An Image Captioning Algorithm Based on Combination Attention Mechanism
Round 1
Reviewer 1 Report
The paper describes an interesting approach to image captioning, combining a visual attention and
a keyword attention module.
The procedure is complex and I have found difficult to follow all the steps, mainly because the notation is not always clear.
The description of the meaning of the variables in the equations should be definitely improved, see below for some pointers.
Language should be checked, some suggestions are given below, but they are not comprehensive.
L12 "existing image captioning methods focus only on visual attention mechanism while not keywords attention mechanism" -> "existing image captioning methods focus only on visual attention mechanism and not on keywords attention mechanism".
L50 Figure 1 is not referenced anywhere in the text: its meaning and importance in the paper should be addressed in the text.
L147-149 "The keyword attention module enables the model to focus on
important keyword text by associating keywords with visual features to generate richer and more accurate descriptive sentences." is a repetition of the previous sentence.
L182 _" Wka, Wha is the weight matrix to be learned": are the weight matrices.
L183 " a∗ =": a* should be bold.
"is the unnormalized weight" -> "is the unnormalized weight vector"? (same at L185).
L187 Figure 4 is not mentioned in the text.
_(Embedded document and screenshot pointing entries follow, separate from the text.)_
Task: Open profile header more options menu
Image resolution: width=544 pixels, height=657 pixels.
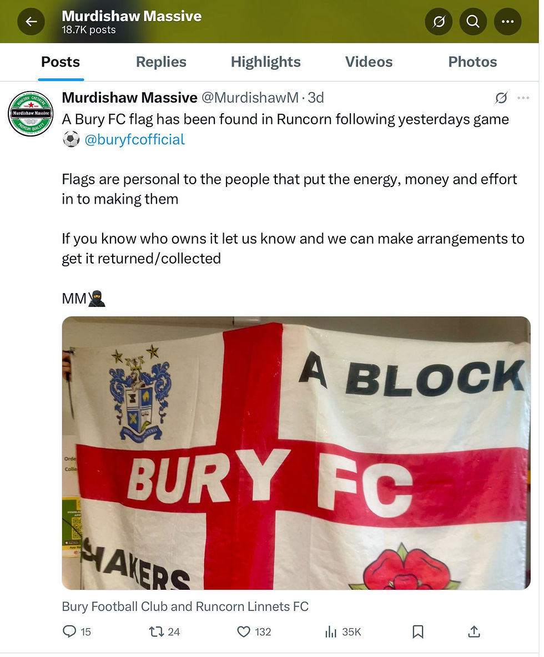Action: tap(507, 22)
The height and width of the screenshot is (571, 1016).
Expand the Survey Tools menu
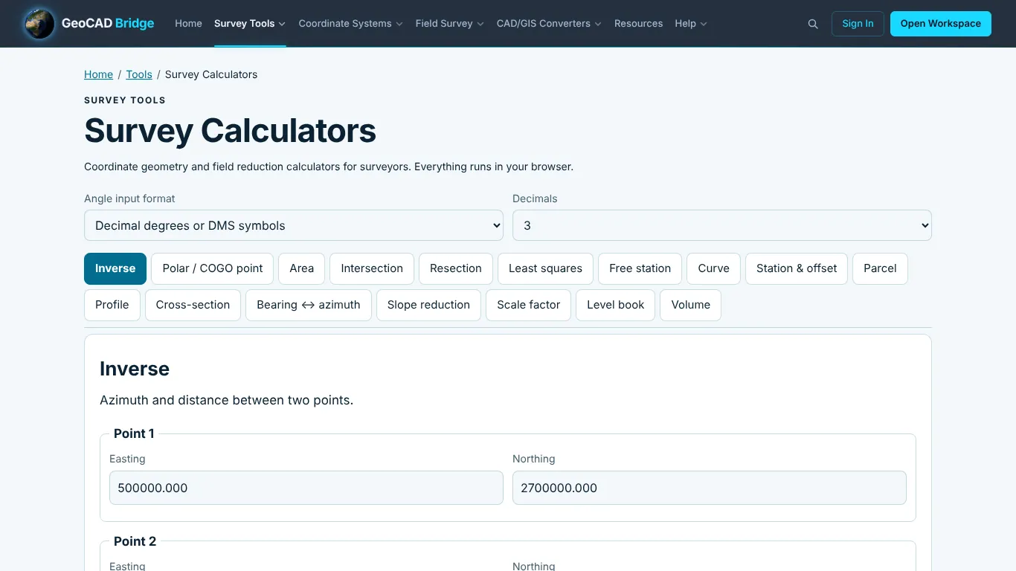[x=250, y=24]
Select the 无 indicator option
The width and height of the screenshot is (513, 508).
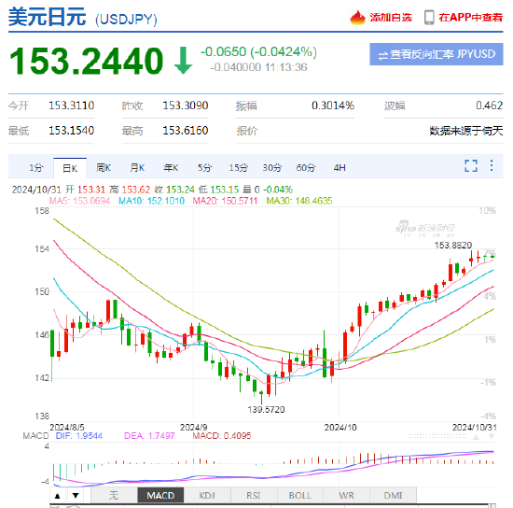coord(114,495)
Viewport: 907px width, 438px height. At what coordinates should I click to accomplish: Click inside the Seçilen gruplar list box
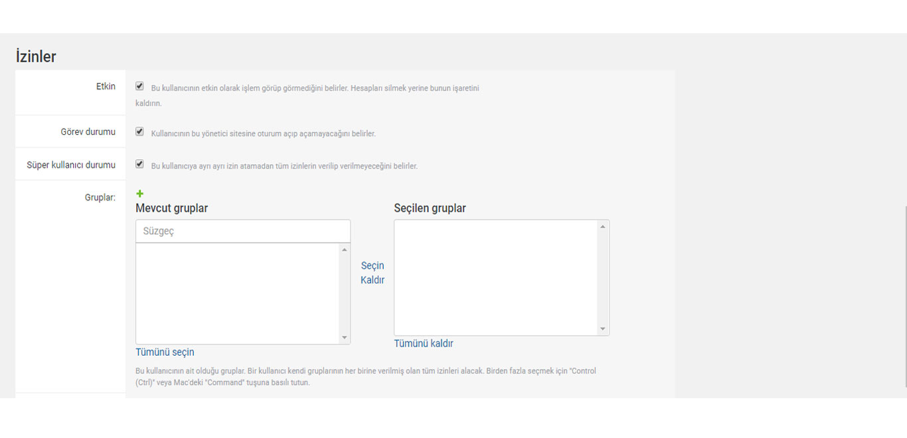point(495,277)
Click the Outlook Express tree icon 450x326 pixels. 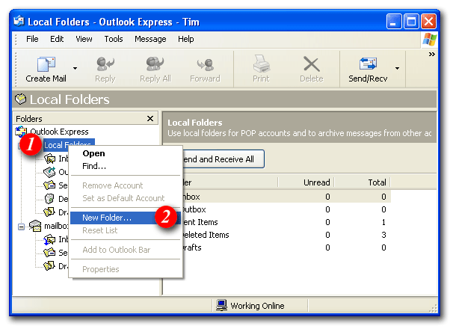pyautogui.click(x=22, y=132)
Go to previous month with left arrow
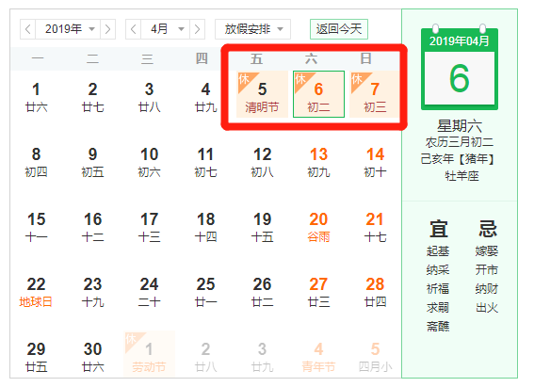Viewport: 534px width, 387px height. click(x=134, y=29)
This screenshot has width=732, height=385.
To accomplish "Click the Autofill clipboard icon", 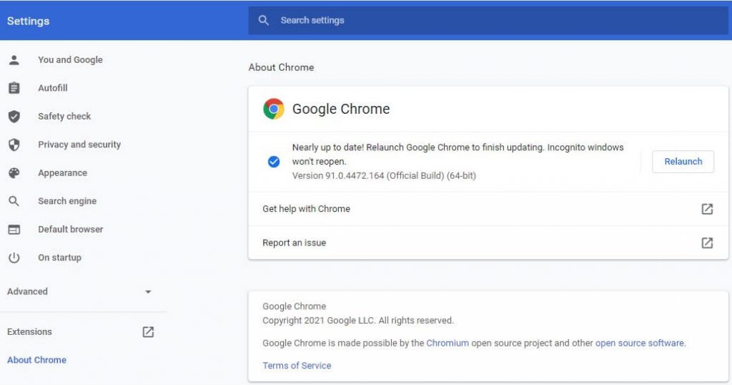I will coord(14,88).
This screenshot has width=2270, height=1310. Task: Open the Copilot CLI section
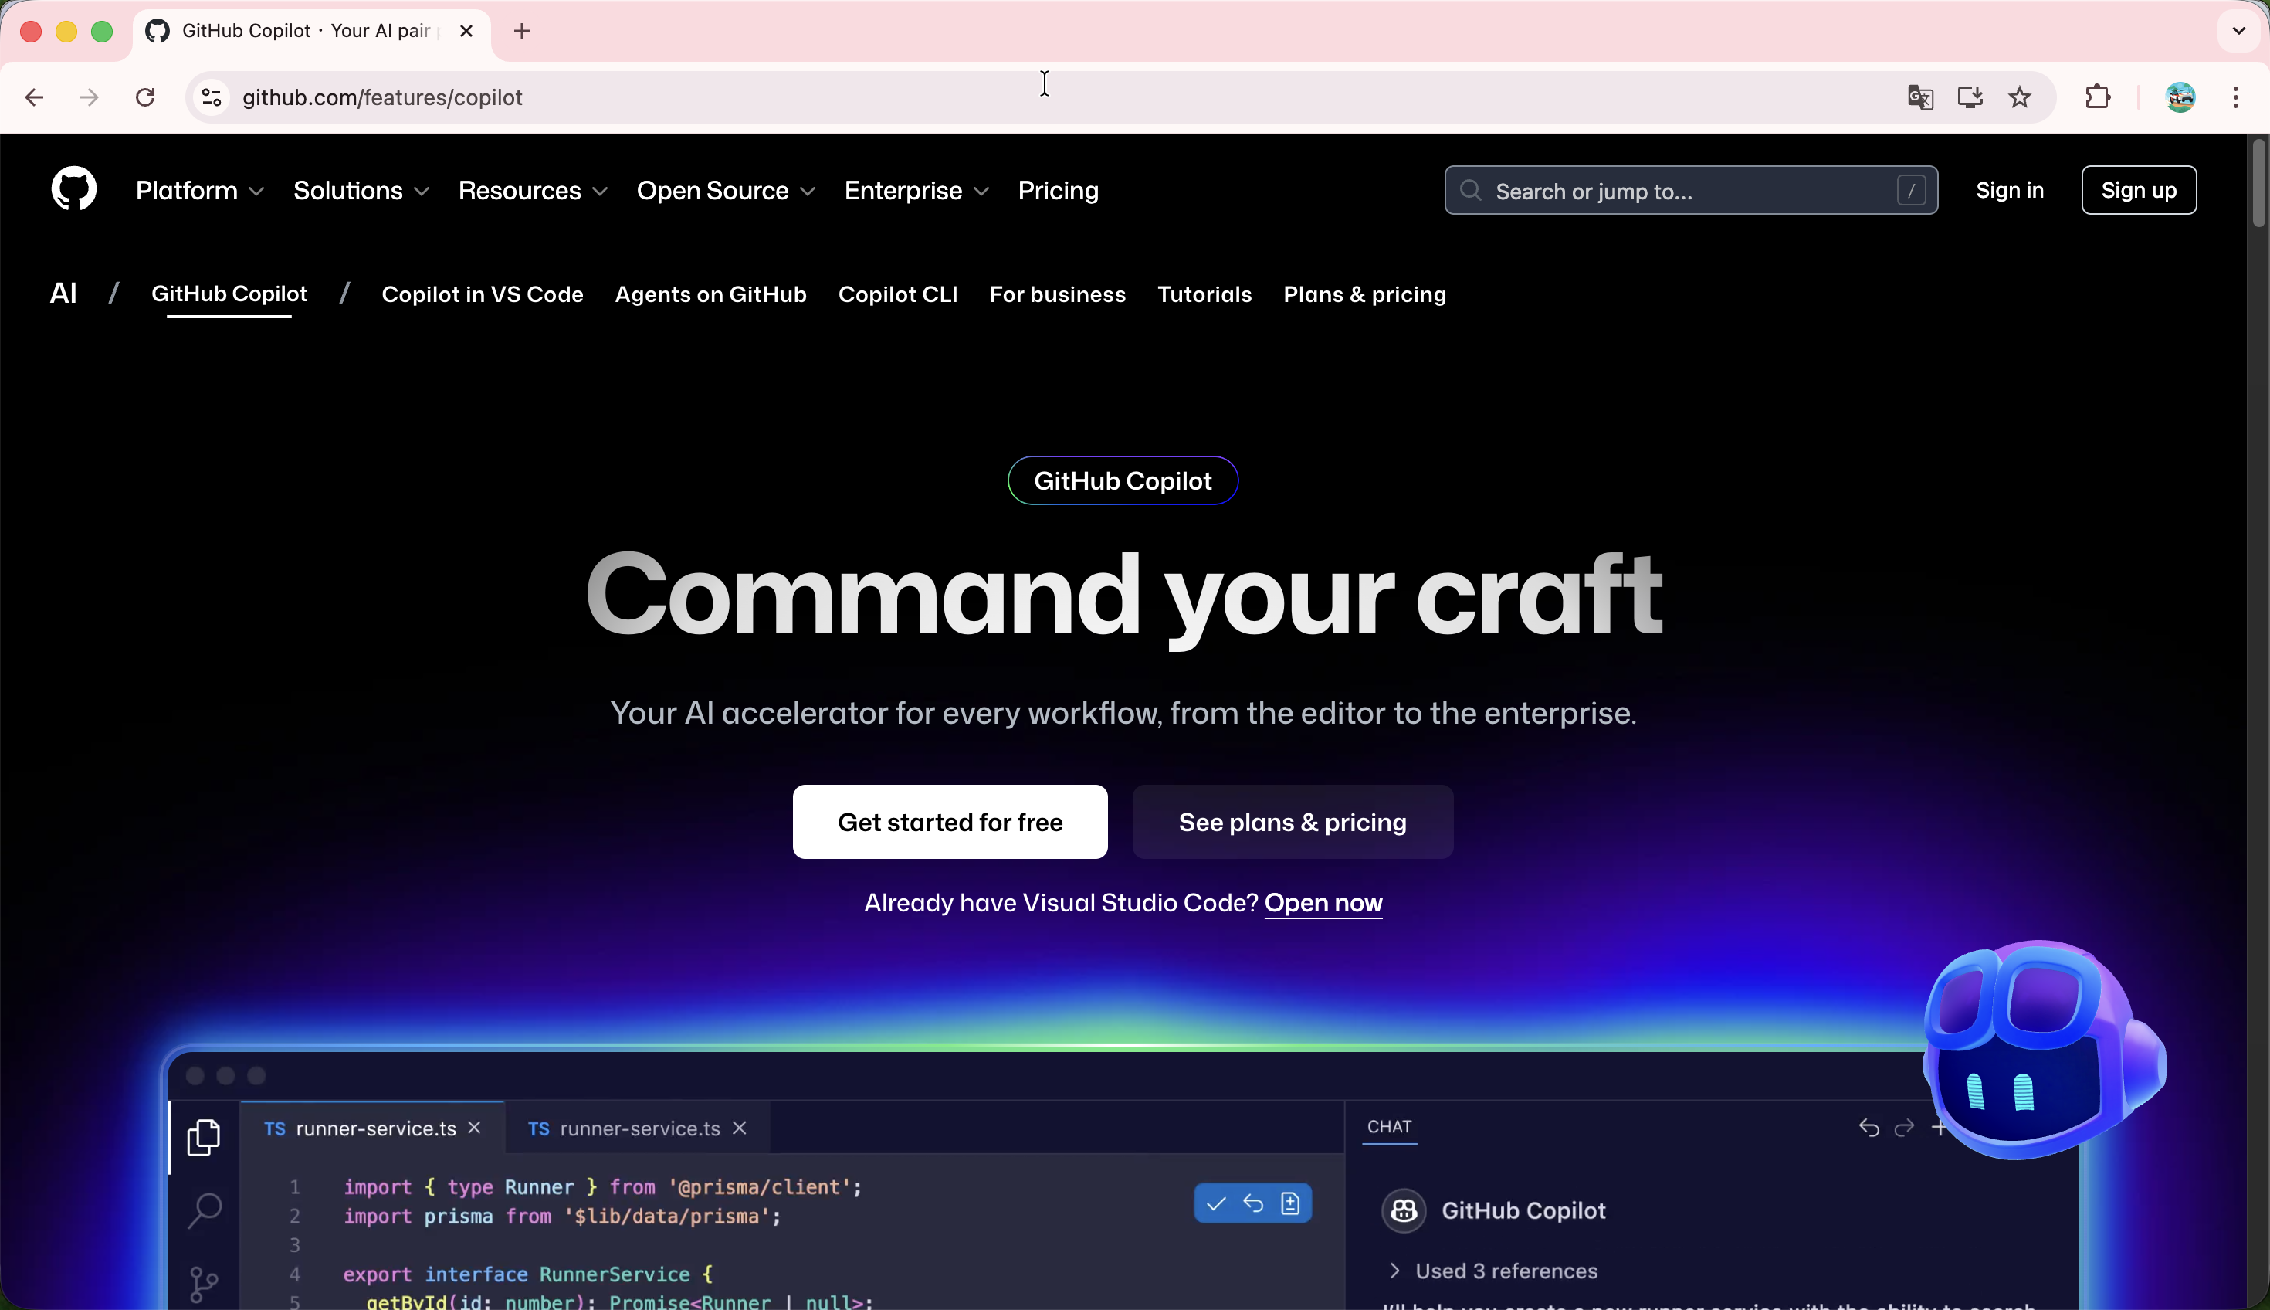point(897,294)
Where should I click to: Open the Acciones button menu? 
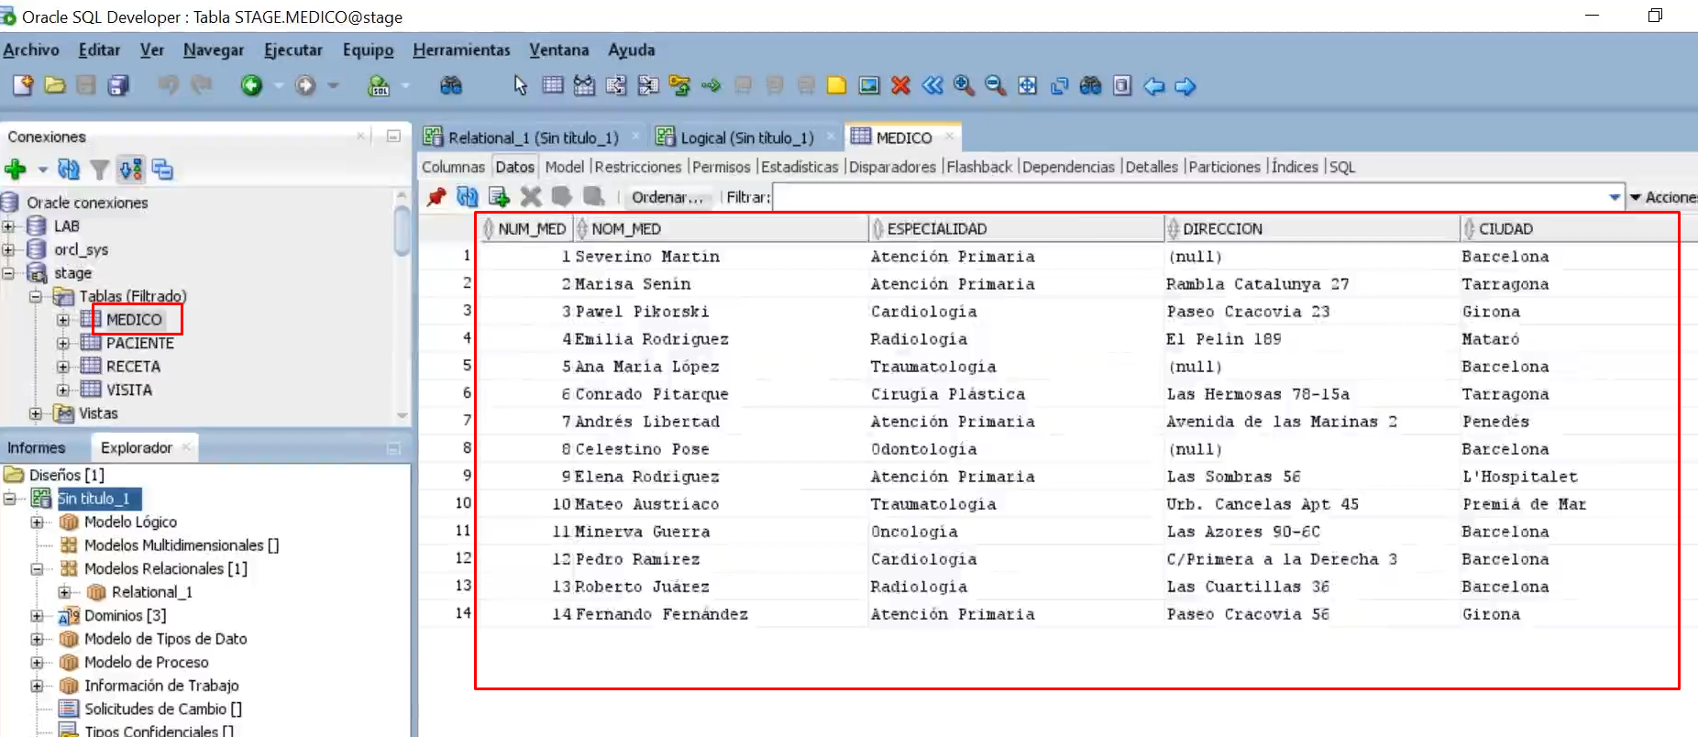click(x=1663, y=197)

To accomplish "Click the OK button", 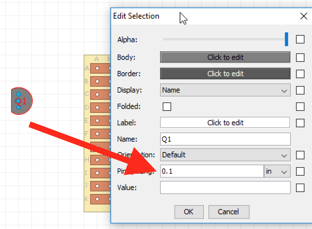I will 189,212.
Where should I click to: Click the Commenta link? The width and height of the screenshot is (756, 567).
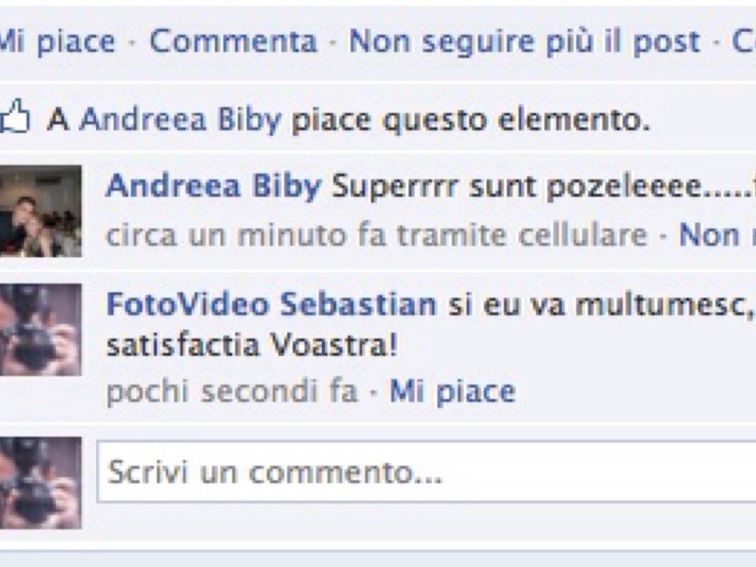click(x=233, y=41)
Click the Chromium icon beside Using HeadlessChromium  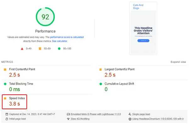click(130, 119)
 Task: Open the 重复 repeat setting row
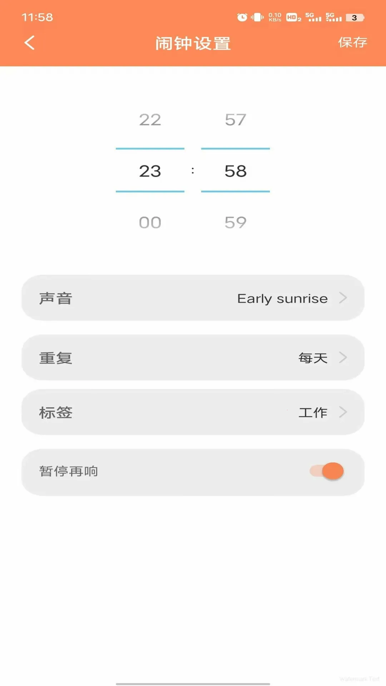193,358
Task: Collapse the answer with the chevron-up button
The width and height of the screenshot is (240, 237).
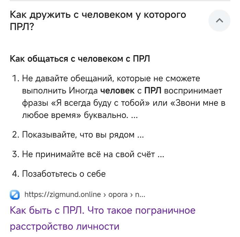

The caption of figure should describe the parts of the diagram, at least at the layer level.
L218 Equations 6 and 7: what does the bar over "V" mean?
L243 Eq. 9 and successive: the meaning of the variables in the equations should be described right after the equation. In some cases they are explained after a few lines (e.g. Q, K, V of eq. 9 described at L248), in other cases there is no description (e.g. d_k of eq. 10).
L253 "connection around each sub-layer around each sub-layer": remove repetition.
L269 What is "T"?
L271 Eq. 13: is "p" the probability?
L324 "When the number of layers continues to increase, the performance degrades.": how do you explain this?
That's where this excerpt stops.